[Prompt]
Nothing other than an exact copy of the records should be returned.

'''

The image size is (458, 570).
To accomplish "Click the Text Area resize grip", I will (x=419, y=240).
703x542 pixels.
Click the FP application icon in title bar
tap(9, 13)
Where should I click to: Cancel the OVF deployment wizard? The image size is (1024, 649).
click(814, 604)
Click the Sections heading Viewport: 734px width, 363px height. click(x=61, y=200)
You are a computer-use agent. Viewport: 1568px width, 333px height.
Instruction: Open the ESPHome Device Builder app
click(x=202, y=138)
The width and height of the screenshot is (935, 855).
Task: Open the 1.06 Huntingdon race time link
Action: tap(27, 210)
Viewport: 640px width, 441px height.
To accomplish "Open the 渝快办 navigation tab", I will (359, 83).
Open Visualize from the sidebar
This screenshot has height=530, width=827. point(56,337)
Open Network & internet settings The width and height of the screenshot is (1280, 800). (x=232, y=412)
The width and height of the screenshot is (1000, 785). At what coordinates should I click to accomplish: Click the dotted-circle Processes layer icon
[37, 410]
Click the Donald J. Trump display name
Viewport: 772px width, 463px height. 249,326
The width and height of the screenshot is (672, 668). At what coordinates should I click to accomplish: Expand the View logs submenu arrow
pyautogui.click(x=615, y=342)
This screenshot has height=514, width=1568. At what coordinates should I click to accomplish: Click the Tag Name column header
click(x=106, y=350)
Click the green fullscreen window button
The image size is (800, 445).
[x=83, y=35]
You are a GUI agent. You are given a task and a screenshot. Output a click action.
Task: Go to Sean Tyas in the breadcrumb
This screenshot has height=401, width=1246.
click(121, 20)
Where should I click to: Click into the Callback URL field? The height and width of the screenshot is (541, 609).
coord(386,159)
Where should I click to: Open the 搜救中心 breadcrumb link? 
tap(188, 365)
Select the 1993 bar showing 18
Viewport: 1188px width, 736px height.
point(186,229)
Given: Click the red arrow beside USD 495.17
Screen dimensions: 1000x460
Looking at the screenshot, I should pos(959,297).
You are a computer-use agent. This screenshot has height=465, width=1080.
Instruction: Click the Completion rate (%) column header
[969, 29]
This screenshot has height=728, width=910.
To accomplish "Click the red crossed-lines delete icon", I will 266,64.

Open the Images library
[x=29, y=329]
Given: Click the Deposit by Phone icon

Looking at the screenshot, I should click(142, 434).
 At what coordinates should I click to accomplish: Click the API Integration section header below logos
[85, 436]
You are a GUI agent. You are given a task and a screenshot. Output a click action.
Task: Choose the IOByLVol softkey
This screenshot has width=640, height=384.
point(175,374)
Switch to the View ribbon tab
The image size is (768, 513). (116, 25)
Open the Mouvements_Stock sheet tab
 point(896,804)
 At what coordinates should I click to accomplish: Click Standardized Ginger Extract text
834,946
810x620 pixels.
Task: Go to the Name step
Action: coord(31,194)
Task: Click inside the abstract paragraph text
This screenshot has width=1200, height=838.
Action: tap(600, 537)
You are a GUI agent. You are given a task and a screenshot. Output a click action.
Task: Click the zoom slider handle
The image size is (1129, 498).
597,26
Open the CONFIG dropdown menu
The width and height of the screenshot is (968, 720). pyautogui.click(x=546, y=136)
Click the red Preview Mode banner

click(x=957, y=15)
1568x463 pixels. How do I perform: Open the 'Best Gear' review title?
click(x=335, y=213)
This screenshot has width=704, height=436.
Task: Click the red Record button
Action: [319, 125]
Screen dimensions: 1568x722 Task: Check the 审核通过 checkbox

'''

[Task solution]
The image size is (458, 570).
To accomplish "Click the Text Area resize grip", I will (x=419, y=240).
703x542 pixels.
Click the FP application icon in title bar
tap(9, 13)
Where should I click to: Cancel the OVF deployment wizard? The image size is (1024, 649).
click(814, 604)
Click the Sections heading Viewport: 734px width, 363px height. click(x=61, y=200)
You are a computer-use agent. Viewport: 1568px width, 333px height.
Instruction: Open the ESPHome Device Builder app
click(x=202, y=138)
The width and height of the screenshot is (935, 855).
Task: Open the 1.06 Huntingdon race time link
Action: tap(27, 210)
Viewport: 640px width, 441px height.
To accomplish "Open the 渝快办 navigation tab", I will (359, 83).
Open Visualize from the sidebar
This screenshot has height=530, width=827. point(56,337)
Open Network & internet settings The width and height of the screenshot is (1280, 800). (x=232, y=412)
The width and height of the screenshot is (1000, 785). At what coordinates should I click to accomplish: Click the dotted-circle Processes layer icon
[37, 410]
Click the Donald J. Trump display name
Viewport: 772px width, 463px height. 249,326
The width and height of the screenshot is (672, 668). At what coordinates should I click to accomplish: Expand the View logs submenu arrow
pyautogui.click(x=615, y=342)
This screenshot has height=514, width=1568. At what coordinates should I click to accomplish: Click the Tag Name column header
click(x=106, y=350)
Click the green fullscreen window button
The image size is (800, 445).
[x=83, y=35]
You are a GUI agent. You are given a task and a screenshot. Output a click action.
Task: Go to Sean Tyas in the breadcrumb
This screenshot has height=401, width=1246.
click(121, 20)
Where should I click to: Click into the Callback URL field? The height and width of the screenshot is (541, 609).
coord(386,159)
Where should I click to: Open the 搜救中心 breadcrumb link? 
tap(188, 365)
Select the 1993 bar showing 18
Viewport: 1188px width, 736px height.
point(186,229)
Given: Click the red arrow beside USD 495.17
Screen dimensions: 1000x460
Looking at the screenshot, I should pos(959,297).
You are a computer-use agent. This screenshot has height=465, width=1080.
Instruction: Click the Completion rate (%) column header
[969, 29]
This screenshot has height=728, width=910.
To accomplish "Click the red crossed-lines delete icon", I will 266,64.

Open the Images library
[x=29, y=329]
Given: Click the Deposit by Phone icon

Looking at the screenshot, I should click(142, 434).
 At what coordinates should I click to accomplish: Click the API Integration section header below logos
[85, 436]
You are a GUI agent. You are given a task and a screenshot. Output a click action.
Task: Choose the IOByLVol softkey
This screenshot has width=640, height=384.
point(175,374)
Switch to the View ribbon tab
The image size is (768, 513). (116, 25)
Open the Mouvements_Stock sheet tab
 point(896,804)
 At what coordinates should I click to accomplish: Click Standardized Ginger Extract text
834,946
810x620 pixels.
Task: Go to the Name step
Action: coord(31,194)
Task: Click inside the abstract paragraph text
This screenshot has width=1200, height=838.
Action: tap(600, 537)
You are a GUI agent. You are given a task and a screenshot. Output a click action.
Task: Click the zoom slider handle
The image size is (1129, 498).
597,26
Open the CONFIG dropdown menu
The width and height of the screenshot is (968, 720). pyautogui.click(x=546, y=136)
Click the red Preview Mode banner

click(x=957, y=15)
1568x463 pixels. How do I perform: Open the 'Best Gear' review title?
click(x=335, y=213)
This screenshot has width=704, height=436.
Task: Click the red Record button
Action: [319, 125]
Screen dimensions: 1568x722 Task: Check the 审核通过 checkbox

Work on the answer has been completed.